The Difference in Price: Outdoor vs. Indoor Weed
Consequently, growing outdoors when not requiring light, humidity, or carbon dioxide exposure regulation becomes cheaper as it is energy efficient. Spending less money on energy consumption often leads to a lower price. Consequently, indoor-grown plants are usually more expensive as manufacturers speed more money on sustaining these plants financially and environmentally.
Which One is Right for You?
Cannabis plant comes in a variety of strains cultivated both indoors and outdoors, with each flower giving you a unique experience. So the question is not whether you need an indoor cultivated flower or an outdoor one, but more of a suitable strain that will satisfy your needs and expectations.
What is Stronger: Indoor or Outdoor Weed?
There is not enough data to certainly conclude that one type is stronger than another. There are cases when outdoor weed grown in the appropriate environment happen to be more potent in comparison to the ones grown inside. There are also other cases when under surveillance and specific control, indoor plants develop higher potency.
Can Outdoor Weed be Potent?
Under suitable conditions, such as favorable weather circumstances, for example, outdoor cannabis plants can produce quite potent, if not more potent, flowers than the ones grown indoors. The potency of the end product is more dependent on the manufacturer’s care.
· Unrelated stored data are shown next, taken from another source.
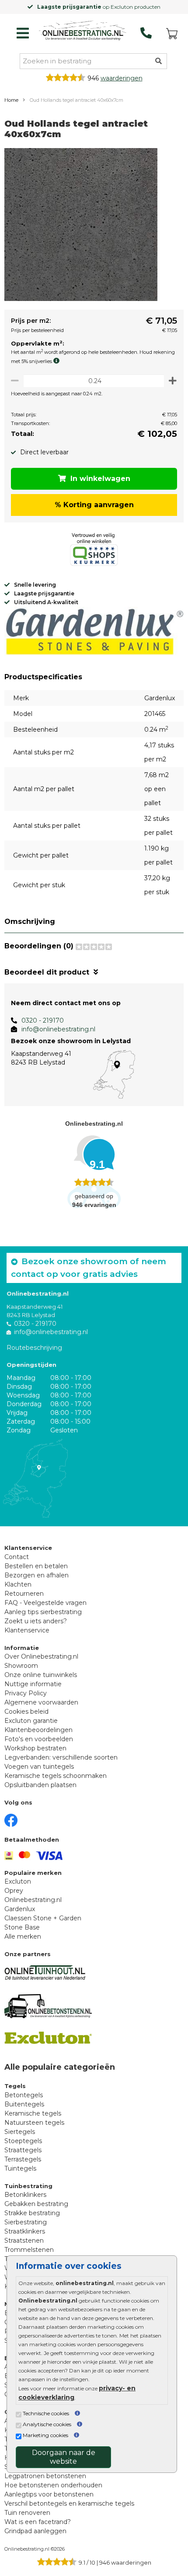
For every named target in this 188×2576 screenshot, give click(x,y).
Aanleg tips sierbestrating (43, 1612)
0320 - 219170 (42, 1020)
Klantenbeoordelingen (38, 1730)
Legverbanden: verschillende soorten (61, 1757)
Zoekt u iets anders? (35, 1621)
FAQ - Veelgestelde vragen (45, 1603)
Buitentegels (24, 2104)
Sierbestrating (25, 2222)
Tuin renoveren (27, 2513)
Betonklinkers (25, 2195)
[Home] (82, 31)
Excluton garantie (31, 1721)
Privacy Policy (25, 1693)
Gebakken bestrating (36, 2204)
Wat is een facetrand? (37, 2522)
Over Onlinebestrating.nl (41, 1656)
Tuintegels (20, 2168)
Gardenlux (19, 1909)
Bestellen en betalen (36, 1566)
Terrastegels (22, 2159)
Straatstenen (24, 2240)
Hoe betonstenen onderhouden (53, 2485)
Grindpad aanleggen (35, 2531)
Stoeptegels (23, 2141)
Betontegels (23, 2095)
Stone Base (22, 1927)
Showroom (21, 1666)
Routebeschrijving (34, 1348)
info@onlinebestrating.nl (58, 1029)
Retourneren (24, 1593)
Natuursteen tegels (34, 2122)
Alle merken (22, 1936)
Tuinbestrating (28, 2185)
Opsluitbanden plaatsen (40, 1785)
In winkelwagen (100, 478)
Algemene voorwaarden (41, 1702)
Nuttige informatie (33, 1684)
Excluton (17, 1881)
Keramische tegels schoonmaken (55, 1776)
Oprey (13, 1891)
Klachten (17, 1584)
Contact (16, 1557)
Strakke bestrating (32, 2213)
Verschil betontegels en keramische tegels (69, 2503)
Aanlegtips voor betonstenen (49, 2494)
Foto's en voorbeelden (38, 1739)
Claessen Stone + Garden (42, 1918)
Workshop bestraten (35, 1748)
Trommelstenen (29, 2250)
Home (11, 100)
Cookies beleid (26, 1711)
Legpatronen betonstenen (45, 2476)
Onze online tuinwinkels (40, 1675)
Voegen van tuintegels (39, 1766)
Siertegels (19, 2132)
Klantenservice (26, 1630)
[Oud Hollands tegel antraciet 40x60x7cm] (80, 226)
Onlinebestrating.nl (33, 1900)
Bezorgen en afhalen (36, 1575)
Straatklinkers (24, 2231)
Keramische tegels (32, 2113)
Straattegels (23, 2150)
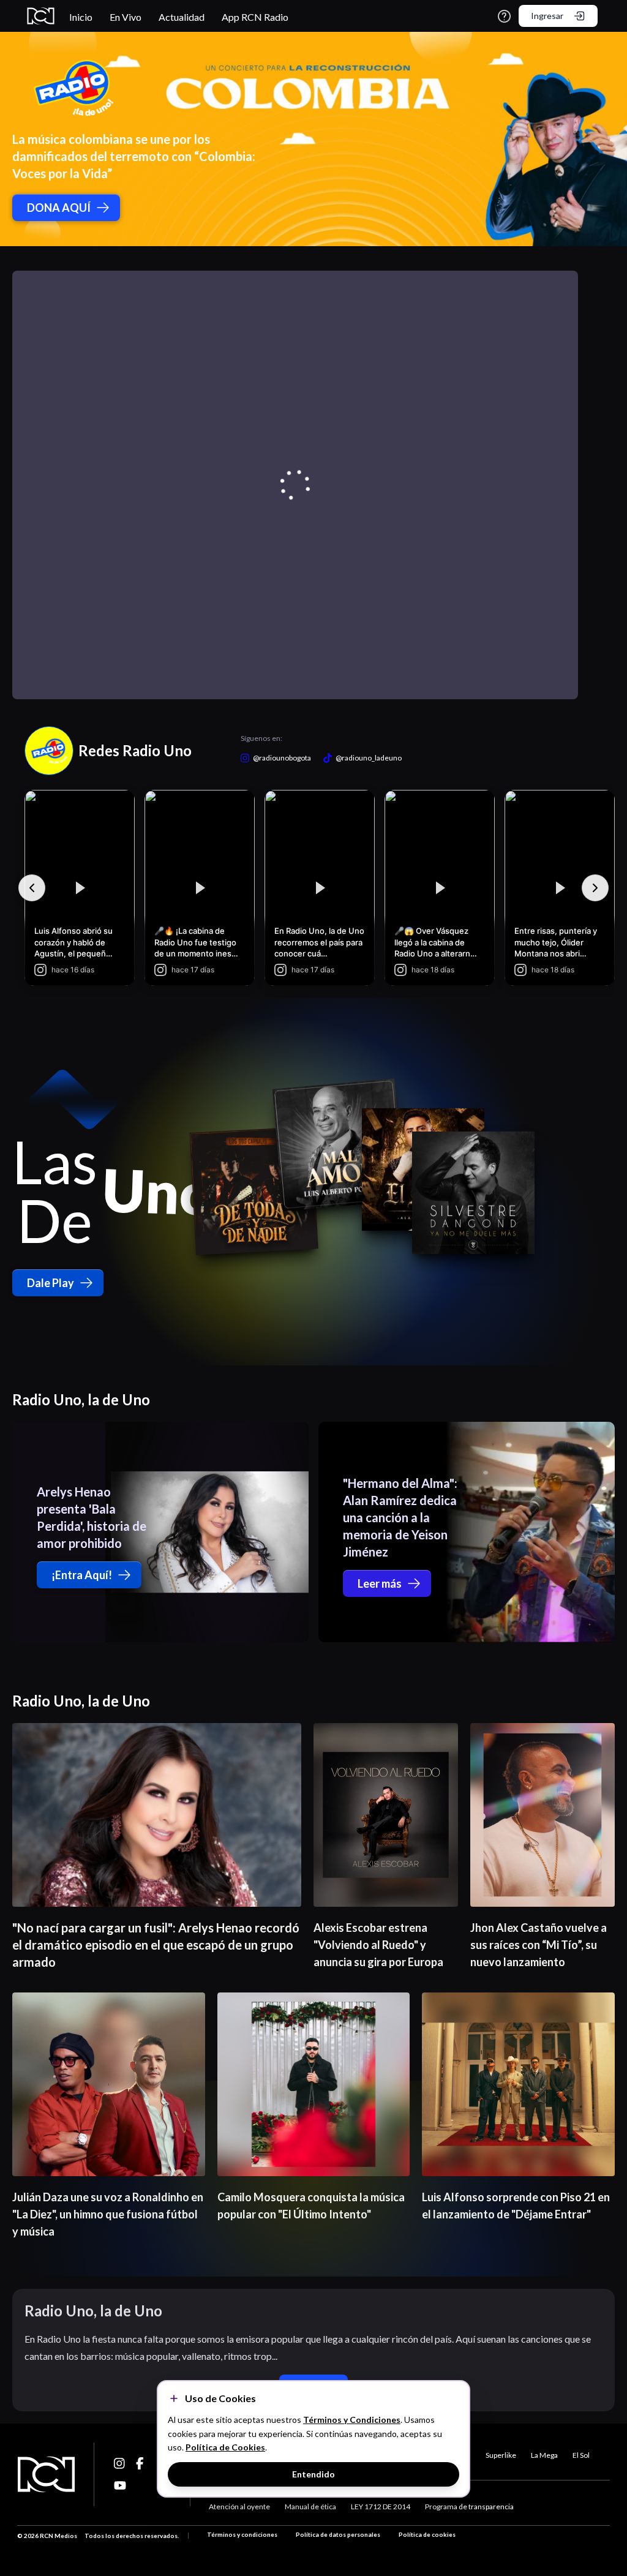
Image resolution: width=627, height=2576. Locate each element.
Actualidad (182, 17)
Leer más (380, 1583)
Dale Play (50, 1283)
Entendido (313, 2474)
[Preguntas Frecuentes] (504, 16)
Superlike (501, 2455)
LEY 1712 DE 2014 (380, 2506)
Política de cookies (427, 2534)
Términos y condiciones (242, 2534)
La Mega (544, 2455)
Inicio (80, 17)
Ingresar (547, 15)
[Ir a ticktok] (120, 2463)
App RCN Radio (255, 17)
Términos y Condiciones (351, 2419)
Is Indoor Weed Always Better?
The quality of the weed does not depend on whether it was grown indoors or outdoors. Manufacturers’ care after the plants is what matters. Although indoor cultivators nowadays tend to be more meticulous about the growing and drying processes, outdoor cultivators tend to be less thoughtful. However, it does not mean that all indoor flowers are better than those grown outdoors.
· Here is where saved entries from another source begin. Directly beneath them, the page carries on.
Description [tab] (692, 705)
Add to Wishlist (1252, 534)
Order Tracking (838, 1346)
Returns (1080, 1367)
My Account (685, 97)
Why is Sun-Grown Weed Cheaper?
Outdoor-grown weed tends to be cheaper as its cultivation requires less financial and environmental sustainability. Those manufacturers that produce weed indoors spend more money on sustaining light, humidity levels, carbon dioxide exposure, etc.
Are Indoor Buds Smaller?
Yes. Outdoor cannabis plants are larger, with outdoor buds being bigger and stems being thicker. At the same time, indoor cultivated plants are smaller but with denser buds.